41  

Находился тогда Иоанн II в аббатстве Бопреан-Бовези по случаю крестин первенца его светлости Иоанна Артуа, ставшего графом д’Э с тех пор, как ему пожаловали все владения и титулы Рауля де Бриена, казненного коннетабля... Да-да, тот самый сын графа Артуа, на которого он как две капли воды походил внешностью. При виде его люди опомниться не могли – будто перед ними появился не Иоанн, а Робер Артуа, такой, каким был он в возрасте сына. Гигант, шагающая башня. Волосы рыжие, нос короткий, на щеках какая-то щетина вроде свиной, круглая голова вместе с массивной нижней челюстью вросла прямо в могучие плечи. Ему требовалась не простая лошадь, а такая, что потянет ломовые дроги; и когда он в полном воинском облачении врывался в неприятельские ряды, то производил там немалые опустошения. Но на этом сходство отца с сыном заканчивалось. В смысле ума полная противоположность. Отец был коварен, проницателен, быстр и лукав, даже чересчур лукав. А у сынка в голове были вроде бы не мозги, а раствор извести, который к тому же успел застыть намертво. Граф Робер был великий крючкотвор, заговорщик, подделыватель документов, клятвопреступник, убийца. А граф Иоанн, как бы во искупление отцовских грехов, являл собой образец благородства, честности и преданности. На его памяти отец потерпел крах и был изгнан из Франции. А сам он в детстве просидел недолгое время в узилище вместе с матерью и братьями.
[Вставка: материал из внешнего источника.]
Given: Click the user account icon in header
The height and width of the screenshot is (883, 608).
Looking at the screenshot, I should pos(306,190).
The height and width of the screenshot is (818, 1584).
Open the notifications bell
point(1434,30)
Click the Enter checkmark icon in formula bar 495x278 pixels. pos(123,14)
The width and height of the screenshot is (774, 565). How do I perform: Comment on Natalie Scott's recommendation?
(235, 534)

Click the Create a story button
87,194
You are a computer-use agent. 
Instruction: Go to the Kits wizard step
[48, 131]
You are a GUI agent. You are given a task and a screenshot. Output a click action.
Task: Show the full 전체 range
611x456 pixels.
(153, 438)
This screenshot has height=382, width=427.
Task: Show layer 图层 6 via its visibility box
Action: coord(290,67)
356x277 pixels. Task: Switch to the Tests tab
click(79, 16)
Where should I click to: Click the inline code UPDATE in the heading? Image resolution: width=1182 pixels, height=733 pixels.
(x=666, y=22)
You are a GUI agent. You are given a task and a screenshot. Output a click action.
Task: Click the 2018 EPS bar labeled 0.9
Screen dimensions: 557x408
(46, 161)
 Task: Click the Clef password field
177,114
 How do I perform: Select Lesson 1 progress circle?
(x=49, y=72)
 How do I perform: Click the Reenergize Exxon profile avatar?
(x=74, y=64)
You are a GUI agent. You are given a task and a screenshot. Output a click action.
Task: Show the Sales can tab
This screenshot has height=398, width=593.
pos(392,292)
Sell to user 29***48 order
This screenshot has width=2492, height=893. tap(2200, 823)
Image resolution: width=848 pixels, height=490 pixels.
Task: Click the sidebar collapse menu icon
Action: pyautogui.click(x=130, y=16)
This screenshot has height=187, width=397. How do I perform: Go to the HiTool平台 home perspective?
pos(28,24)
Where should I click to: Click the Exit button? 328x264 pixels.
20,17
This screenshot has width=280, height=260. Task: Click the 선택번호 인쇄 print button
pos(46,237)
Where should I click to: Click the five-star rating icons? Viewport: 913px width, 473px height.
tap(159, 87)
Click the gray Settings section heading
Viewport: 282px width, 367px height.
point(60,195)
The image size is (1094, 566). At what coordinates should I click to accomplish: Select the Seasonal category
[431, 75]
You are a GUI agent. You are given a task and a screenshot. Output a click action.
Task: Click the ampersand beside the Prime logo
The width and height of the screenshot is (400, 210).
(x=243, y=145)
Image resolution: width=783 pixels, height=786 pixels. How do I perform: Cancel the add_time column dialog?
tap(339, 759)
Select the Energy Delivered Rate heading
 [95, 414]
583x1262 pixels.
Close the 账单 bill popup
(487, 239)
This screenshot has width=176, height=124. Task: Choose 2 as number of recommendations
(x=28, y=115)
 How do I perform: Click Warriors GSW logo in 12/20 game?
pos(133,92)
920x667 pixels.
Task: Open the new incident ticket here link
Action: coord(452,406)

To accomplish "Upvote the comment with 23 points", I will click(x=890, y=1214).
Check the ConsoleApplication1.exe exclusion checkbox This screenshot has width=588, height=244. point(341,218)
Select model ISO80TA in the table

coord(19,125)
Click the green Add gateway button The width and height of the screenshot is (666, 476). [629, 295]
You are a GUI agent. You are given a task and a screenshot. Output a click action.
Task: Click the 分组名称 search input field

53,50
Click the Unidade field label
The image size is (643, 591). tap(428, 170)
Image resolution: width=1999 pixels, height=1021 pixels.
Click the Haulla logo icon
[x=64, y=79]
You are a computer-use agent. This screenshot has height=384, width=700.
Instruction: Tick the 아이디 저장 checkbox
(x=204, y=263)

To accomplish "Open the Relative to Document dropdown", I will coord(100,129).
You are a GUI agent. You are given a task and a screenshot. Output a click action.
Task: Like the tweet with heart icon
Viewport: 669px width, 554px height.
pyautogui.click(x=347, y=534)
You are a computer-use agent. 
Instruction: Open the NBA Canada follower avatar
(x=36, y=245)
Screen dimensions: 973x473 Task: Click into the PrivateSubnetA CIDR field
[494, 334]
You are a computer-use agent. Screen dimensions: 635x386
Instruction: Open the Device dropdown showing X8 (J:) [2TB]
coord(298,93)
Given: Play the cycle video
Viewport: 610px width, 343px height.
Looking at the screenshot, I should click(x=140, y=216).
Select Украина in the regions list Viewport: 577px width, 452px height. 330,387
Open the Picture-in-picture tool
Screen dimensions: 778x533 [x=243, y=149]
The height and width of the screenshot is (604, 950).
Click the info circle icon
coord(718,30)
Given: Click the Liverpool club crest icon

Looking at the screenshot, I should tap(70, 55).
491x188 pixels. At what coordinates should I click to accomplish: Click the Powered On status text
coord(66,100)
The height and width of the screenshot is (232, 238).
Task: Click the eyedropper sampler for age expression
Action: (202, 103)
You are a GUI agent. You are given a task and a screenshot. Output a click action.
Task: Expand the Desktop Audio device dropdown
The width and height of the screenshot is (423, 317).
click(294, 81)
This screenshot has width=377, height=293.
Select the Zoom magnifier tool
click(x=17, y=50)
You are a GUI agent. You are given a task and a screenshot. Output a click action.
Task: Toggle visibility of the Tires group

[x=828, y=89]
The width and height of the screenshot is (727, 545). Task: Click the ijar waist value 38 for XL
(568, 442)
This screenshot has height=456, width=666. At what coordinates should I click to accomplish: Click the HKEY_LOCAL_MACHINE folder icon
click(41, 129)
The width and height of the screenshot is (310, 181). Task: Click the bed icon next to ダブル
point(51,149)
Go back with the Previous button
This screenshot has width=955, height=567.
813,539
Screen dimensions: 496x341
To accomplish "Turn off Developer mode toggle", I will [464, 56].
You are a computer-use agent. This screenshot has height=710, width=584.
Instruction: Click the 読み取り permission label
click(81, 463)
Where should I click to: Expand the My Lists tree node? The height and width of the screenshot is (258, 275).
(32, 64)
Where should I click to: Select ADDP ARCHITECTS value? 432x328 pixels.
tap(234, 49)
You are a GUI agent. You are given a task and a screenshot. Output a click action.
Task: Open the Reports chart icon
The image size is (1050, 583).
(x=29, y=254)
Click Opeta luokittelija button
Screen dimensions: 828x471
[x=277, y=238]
Думается мне, что он до сих пор еще не свыкся с мыслью, что не только получил полное прощение, но и отцовское состояние. Взирает он на короля Иоанна как на живое воплощение самого Искупителя. И потом, ему ударило в голову, что он тезка короля. «Мой кузен Иоанн... кузен мой Иоанн...»

Так после каждых двух слов они вставляли «кузен Иоанн». Люди моего поколения, хорошо знавшие Робера Артуа, даже если им пришлось пострадать от его происков, не без чувства какого-то сожаления смотрели на бледную копию, оставленную нам отцом. Ах, граф Робер, первый во Франции гуляка! При жизни этого неистового, казалось, все вокруг гремело. Когда он скончался, на наш век словно опустилась тишина. Даже на поле битвы сейчас будто стоит не такой гул и звон... Сколько бы ему было теперь лет? Постойте, постойте-ка... что-то около семидесяти. О, он был достаточно крепок, чтобы дожить до такого возраста, если бы случайная стрела, пущенная английским лучником, не сразила его при осаде Ванна... Можно только добавить, что, сколько ни старается сын доказать свою преданность короне, ей от этого не лучше, чем от отцовских измен.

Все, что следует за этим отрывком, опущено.